How You Can Build Your Own Voice Agent
Getting started is surprisingly straightforward.
Clone the repository
git clone
Configure API Keys
Create a .env.local file.
Add your:
- LiveKit credentials
- Murf API key
- Deepgram API key
- Gemini API key
Never commit these keys to GitHub.
- Install dependencies
- uv sync
- Download models
- uv run python src/agent.py download-files
- Start the agent
- uv run python src/agent.py dev
Open the frontend, connect to the agent, and start speaking.
What I'd Improve Next
If I continue developing DhanVaani, I would like to add:
- RAG over official government documents
- Multiple financial specialists
- Better multilingual speech synthesis
- Automatic follow-up calls
- Personalized financial planning
- Admin dashboard for human agents
- Cloud deployment
- Production monitoring
What I Learned
This challenge completely changed how I think about conversational AI.

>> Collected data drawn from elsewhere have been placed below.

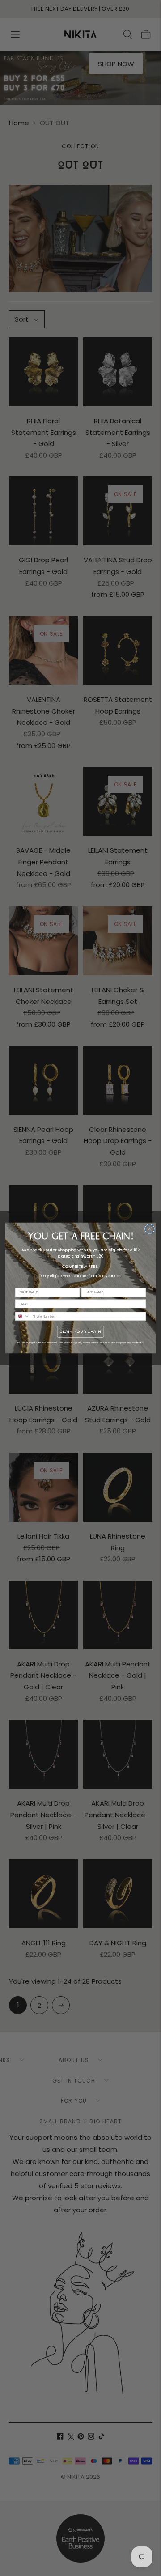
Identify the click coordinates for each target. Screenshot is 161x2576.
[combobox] (22, 1316)
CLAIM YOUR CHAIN (80, 1331)
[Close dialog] (149, 1228)
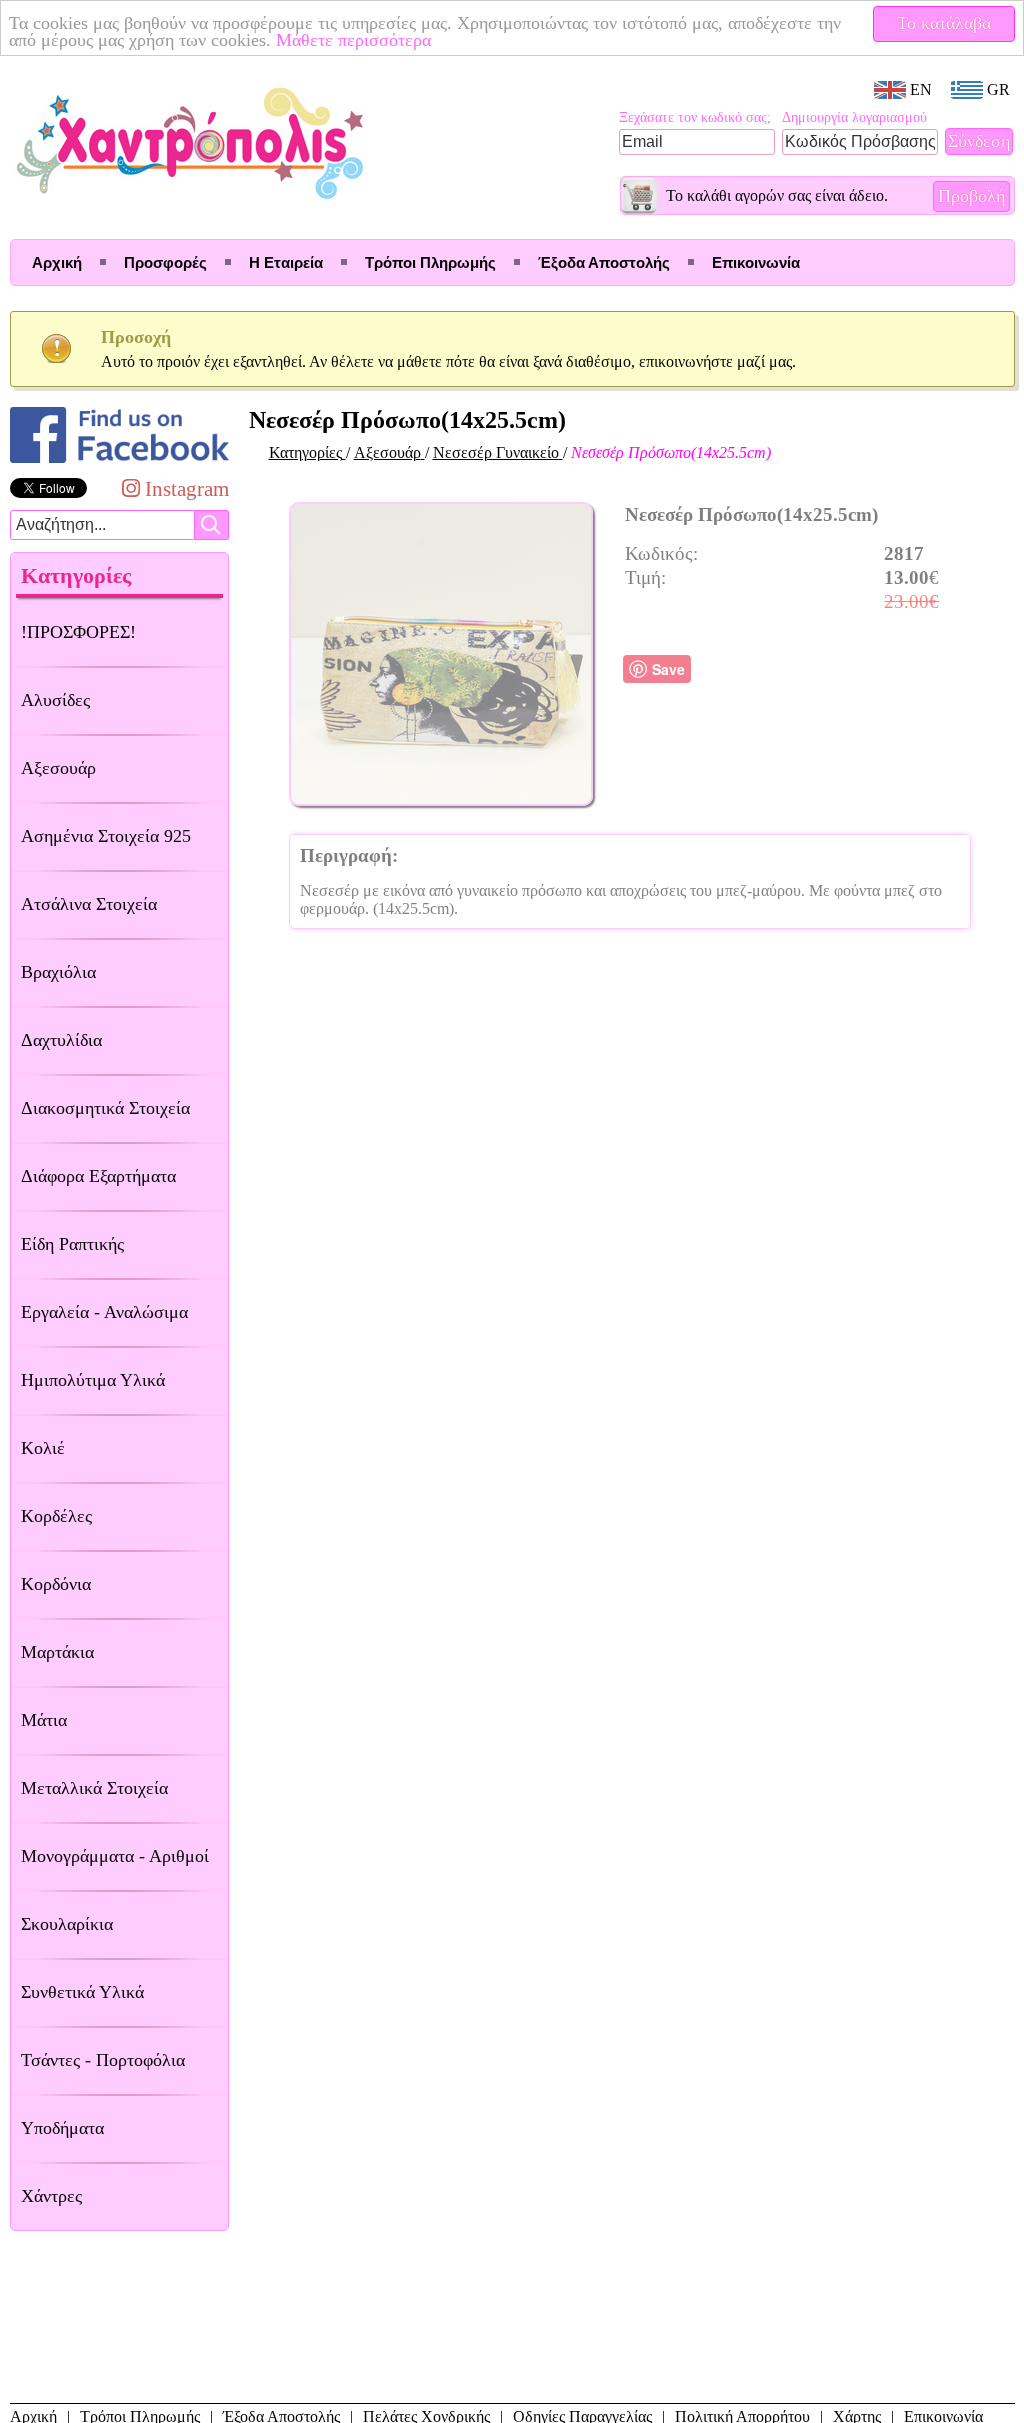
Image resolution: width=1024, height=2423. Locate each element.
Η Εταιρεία (286, 262)
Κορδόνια (56, 1584)
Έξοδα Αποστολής (604, 262)
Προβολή (971, 196)
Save (668, 669)
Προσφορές (165, 262)
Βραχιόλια (58, 972)
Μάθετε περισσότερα (353, 40)
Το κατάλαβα (944, 23)
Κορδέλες (56, 1516)
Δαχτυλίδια (61, 1040)
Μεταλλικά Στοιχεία (94, 1788)
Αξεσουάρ (58, 768)
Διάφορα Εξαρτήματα (98, 1176)
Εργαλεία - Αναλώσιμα (104, 1312)
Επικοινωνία (756, 262)
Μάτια (44, 1720)
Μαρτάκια (57, 1652)
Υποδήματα (62, 2128)
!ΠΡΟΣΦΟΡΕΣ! (78, 632)
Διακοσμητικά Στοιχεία (105, 1108)
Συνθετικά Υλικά (82, 1992)
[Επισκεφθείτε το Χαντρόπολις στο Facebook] (119, 462)
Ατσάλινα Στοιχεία (89, 904)
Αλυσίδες (55, 700)
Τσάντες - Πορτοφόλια (103, 2060)
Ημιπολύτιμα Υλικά (93, 1380)
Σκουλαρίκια (67, 1924)
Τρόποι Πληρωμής (430, 262)
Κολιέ (43, 1448)
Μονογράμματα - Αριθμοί (115, 1856)
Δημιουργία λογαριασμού (854, 117)
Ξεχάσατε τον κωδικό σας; (695, 117)
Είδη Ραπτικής (72, 1244)
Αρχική (57, 262)
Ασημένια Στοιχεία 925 (106, 836)
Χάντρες (51, 2196)
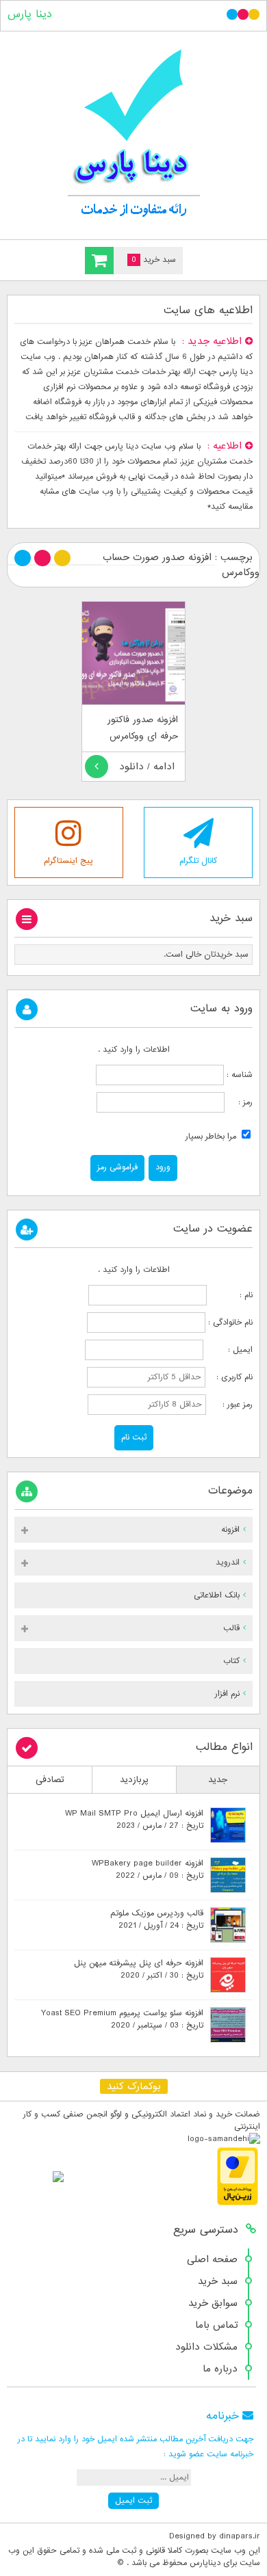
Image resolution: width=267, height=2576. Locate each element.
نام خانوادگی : (230, 1322)
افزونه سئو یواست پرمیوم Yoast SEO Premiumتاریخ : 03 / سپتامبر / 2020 (122, 2019)
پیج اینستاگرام (68, 861)
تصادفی (50, 1779)
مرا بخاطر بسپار (212, 1136)
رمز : (239, 1102)
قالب (231, 1628)
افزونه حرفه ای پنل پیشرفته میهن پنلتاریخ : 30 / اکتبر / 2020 (138, 1969)
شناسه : (238, 1075)
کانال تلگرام (198, 861)
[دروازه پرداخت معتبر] (237, 2203)
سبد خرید (218, 2281)
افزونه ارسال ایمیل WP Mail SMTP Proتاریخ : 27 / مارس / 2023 (134, 1819)
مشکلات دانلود (206, 2346)
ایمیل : (229, 1350)
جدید (217, 1779)
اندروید (228, 1562)
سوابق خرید (213, 2303)
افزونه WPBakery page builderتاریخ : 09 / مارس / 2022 (147, 1869)
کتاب (231, 1661)
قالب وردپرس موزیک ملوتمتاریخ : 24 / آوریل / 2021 (156, 1919)
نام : (231, 1295)
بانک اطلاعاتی (217, 1595)
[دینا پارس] (133, 132)
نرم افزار (227, 1694)
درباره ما (220, 2368)
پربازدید (134, 1779)
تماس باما (216, 2325)
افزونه (230, 1530)
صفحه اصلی (212, 2259)
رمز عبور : (231, 1404)
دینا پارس (30, 14)
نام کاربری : (230, 1377)
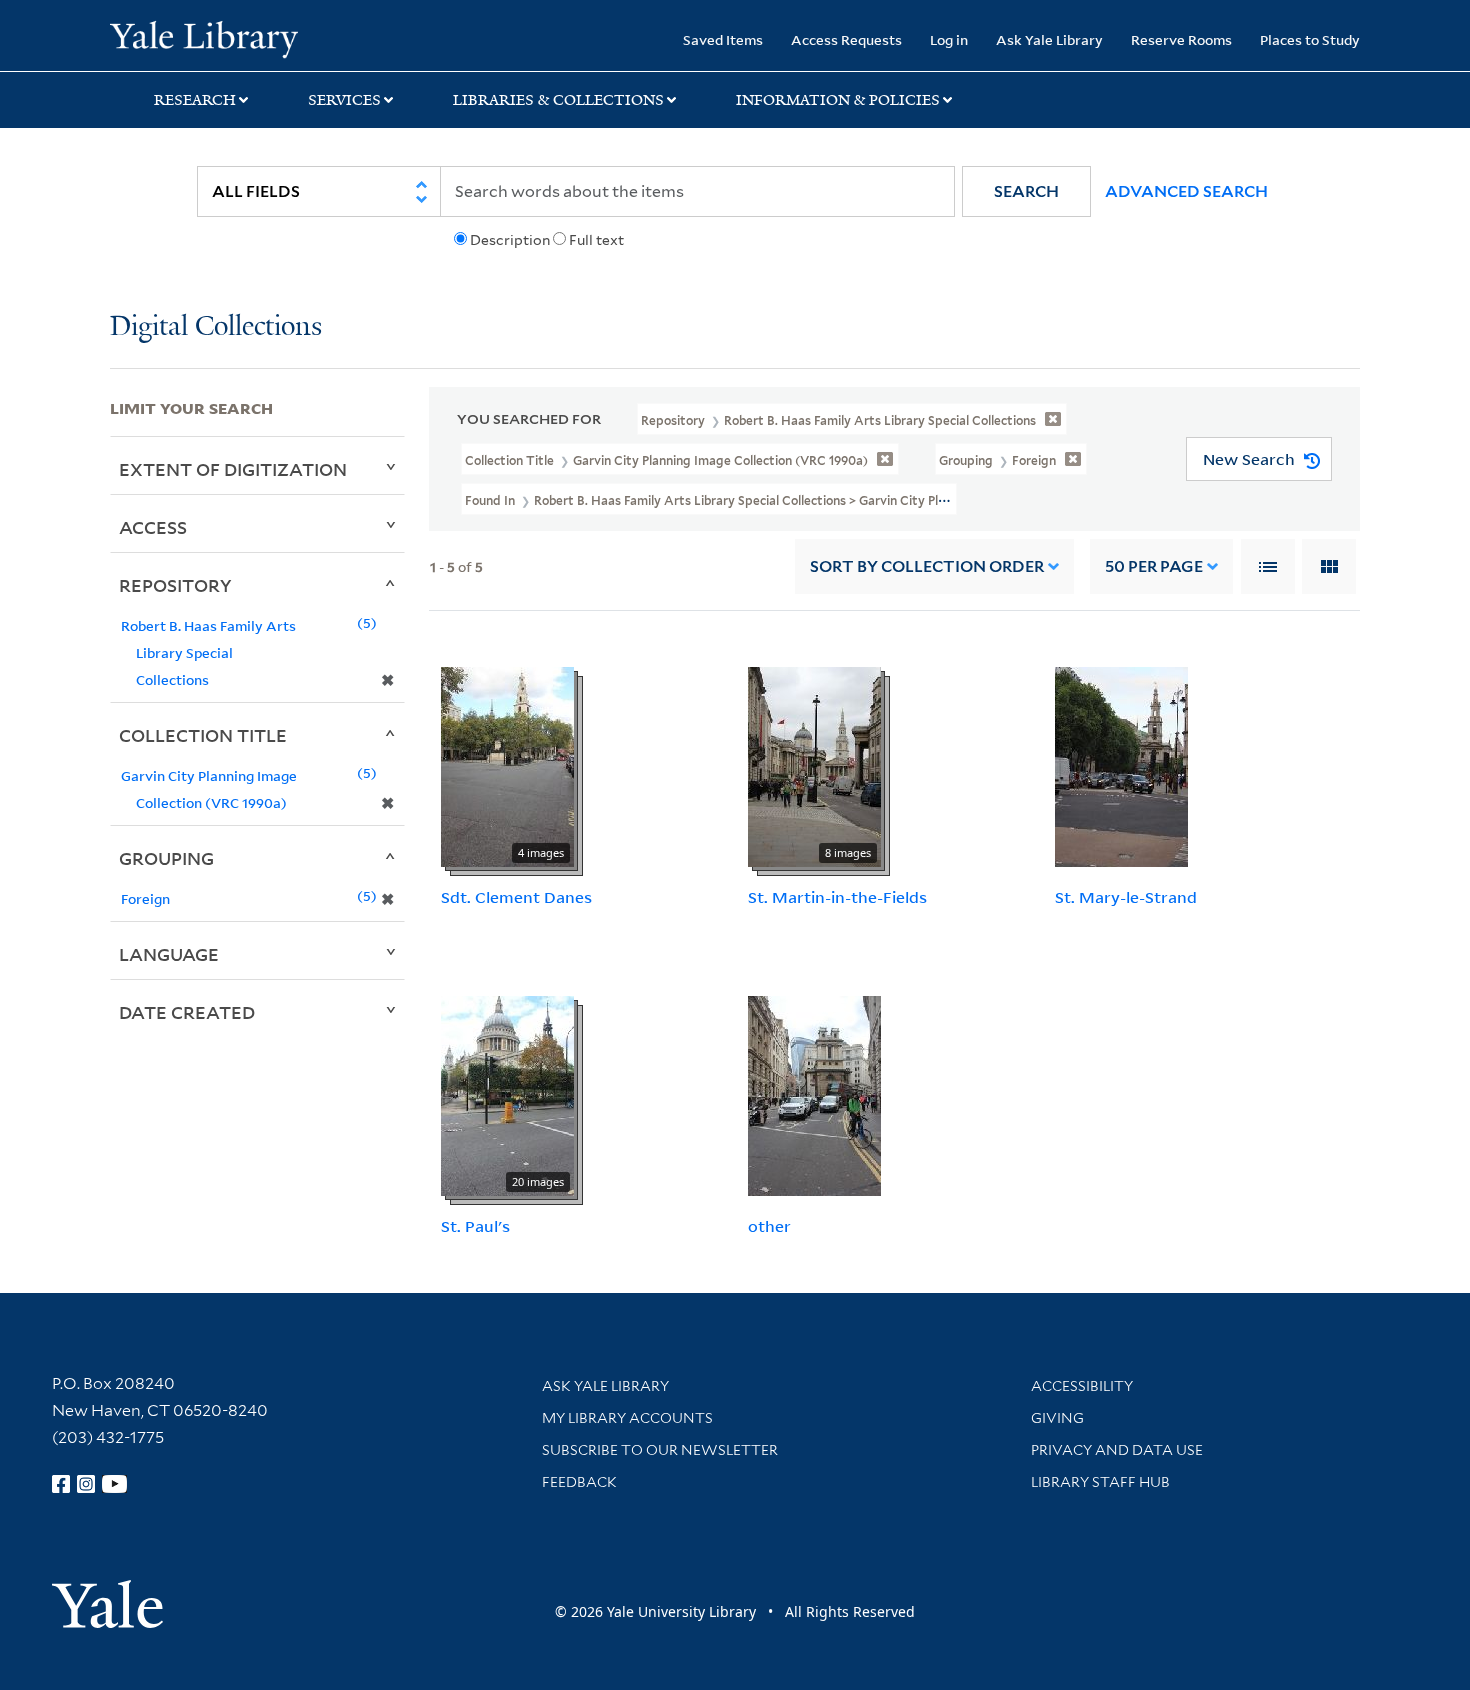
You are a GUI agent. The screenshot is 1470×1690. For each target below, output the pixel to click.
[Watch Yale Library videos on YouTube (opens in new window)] (115, 1484)
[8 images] (814, 766)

A real voice assistant is far more than:
Speech-to-Text → LLM → Text-to-Speech.
A production-quality system also needs:
- Safety
- Memory
- Tools
- Human escalation
- Analytics
- Telephony
- Multi-agent collaboration
- Privacy
- Good UX
Each day's challenge built toward something much larger than a chatbot.
Conclusion
Building DhanVaani over these ten days has been an incredible learning experience.
I now have a much deeper understanding of voice AI systems, real-time communication, tool integration, prompt engineering, and production-oriented AI design.
Huge thanks to Murf AI for organizing the VoiceForBharat challenge and providing an opportunity to learn by building.